■ **Task item**
Which of the lines below holds the string "settings"? Copy every line that does.

■ **Dataset extract**
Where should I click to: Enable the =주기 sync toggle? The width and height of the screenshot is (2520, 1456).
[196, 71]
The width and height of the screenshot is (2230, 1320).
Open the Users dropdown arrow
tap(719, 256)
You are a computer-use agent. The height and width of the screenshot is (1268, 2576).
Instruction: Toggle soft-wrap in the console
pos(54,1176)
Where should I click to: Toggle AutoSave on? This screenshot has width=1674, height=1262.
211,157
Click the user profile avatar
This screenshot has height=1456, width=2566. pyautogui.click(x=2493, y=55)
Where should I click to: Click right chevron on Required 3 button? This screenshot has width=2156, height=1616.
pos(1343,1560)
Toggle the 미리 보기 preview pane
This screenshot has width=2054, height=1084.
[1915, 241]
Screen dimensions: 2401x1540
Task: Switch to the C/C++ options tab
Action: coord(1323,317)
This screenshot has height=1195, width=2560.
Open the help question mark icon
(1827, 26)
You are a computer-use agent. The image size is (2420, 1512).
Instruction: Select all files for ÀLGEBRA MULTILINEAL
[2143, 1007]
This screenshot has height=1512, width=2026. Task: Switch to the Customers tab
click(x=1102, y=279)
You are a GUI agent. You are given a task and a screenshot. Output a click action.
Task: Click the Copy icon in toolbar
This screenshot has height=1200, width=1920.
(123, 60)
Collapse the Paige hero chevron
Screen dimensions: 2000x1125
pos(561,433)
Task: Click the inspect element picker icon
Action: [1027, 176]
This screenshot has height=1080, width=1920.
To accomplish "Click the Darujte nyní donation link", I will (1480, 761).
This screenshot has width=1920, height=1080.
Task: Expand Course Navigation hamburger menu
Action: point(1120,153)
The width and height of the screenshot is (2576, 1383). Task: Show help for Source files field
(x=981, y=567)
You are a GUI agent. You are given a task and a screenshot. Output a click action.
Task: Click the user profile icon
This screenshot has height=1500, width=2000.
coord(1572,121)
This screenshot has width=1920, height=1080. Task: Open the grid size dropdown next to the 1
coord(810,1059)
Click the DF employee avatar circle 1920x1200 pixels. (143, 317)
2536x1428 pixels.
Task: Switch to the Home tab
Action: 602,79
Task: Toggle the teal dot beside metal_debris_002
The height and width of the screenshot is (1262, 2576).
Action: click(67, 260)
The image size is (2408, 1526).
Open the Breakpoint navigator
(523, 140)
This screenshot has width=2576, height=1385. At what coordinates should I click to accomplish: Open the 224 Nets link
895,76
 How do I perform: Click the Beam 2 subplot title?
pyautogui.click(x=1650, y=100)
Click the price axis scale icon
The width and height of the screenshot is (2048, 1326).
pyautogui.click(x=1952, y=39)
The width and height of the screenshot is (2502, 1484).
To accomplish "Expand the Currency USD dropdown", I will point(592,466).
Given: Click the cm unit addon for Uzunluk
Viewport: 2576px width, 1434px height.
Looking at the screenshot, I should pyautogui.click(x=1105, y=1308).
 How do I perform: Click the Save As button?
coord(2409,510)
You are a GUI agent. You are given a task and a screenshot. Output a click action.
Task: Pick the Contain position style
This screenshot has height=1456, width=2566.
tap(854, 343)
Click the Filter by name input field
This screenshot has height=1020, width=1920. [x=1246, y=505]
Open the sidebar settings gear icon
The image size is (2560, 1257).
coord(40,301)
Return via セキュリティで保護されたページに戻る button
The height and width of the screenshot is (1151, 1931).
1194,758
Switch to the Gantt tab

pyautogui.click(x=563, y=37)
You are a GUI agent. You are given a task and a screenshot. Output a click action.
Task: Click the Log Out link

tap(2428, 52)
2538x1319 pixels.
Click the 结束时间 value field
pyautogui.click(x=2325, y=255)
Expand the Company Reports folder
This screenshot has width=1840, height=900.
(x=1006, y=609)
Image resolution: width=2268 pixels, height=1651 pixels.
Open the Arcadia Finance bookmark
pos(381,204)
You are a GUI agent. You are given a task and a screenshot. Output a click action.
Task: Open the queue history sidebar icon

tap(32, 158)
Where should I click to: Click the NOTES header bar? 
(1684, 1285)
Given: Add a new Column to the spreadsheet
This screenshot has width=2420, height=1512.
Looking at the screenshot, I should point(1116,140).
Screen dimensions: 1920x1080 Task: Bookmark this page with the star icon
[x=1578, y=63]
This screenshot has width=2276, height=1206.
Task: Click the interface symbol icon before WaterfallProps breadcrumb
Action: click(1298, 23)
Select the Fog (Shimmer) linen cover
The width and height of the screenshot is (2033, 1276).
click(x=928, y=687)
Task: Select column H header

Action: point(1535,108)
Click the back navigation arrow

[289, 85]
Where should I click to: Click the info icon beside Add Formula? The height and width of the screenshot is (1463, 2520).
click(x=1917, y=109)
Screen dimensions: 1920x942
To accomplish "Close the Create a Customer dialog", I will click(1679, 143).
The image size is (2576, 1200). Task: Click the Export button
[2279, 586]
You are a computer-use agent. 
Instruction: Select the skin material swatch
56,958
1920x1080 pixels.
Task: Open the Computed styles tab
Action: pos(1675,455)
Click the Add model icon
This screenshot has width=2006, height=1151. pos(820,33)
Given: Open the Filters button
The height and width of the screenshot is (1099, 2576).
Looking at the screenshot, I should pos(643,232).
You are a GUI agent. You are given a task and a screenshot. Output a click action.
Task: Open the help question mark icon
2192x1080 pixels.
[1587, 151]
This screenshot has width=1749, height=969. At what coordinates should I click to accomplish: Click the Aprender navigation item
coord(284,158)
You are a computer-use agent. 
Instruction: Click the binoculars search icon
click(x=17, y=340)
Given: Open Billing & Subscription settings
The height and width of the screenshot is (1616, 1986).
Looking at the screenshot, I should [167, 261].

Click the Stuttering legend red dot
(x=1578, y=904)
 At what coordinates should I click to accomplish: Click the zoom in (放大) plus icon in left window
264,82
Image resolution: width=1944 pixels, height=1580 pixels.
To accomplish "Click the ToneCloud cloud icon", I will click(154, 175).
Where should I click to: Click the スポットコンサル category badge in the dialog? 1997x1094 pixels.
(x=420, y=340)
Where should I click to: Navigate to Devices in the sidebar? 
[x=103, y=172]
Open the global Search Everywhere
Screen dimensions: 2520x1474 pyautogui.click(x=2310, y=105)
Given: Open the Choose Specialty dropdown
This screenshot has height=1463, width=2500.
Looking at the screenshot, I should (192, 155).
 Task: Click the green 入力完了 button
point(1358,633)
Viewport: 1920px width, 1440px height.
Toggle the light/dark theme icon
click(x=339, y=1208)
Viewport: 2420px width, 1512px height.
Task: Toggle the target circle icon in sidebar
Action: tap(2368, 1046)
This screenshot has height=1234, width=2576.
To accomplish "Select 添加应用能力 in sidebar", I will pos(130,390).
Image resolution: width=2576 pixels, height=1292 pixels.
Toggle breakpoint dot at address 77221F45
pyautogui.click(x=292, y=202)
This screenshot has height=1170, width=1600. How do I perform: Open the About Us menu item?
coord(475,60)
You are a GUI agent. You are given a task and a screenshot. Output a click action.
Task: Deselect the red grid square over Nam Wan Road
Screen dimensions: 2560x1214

■ **The completed task**
Open the sidebar settings gear icon
Given: Open Billing & Subscription settings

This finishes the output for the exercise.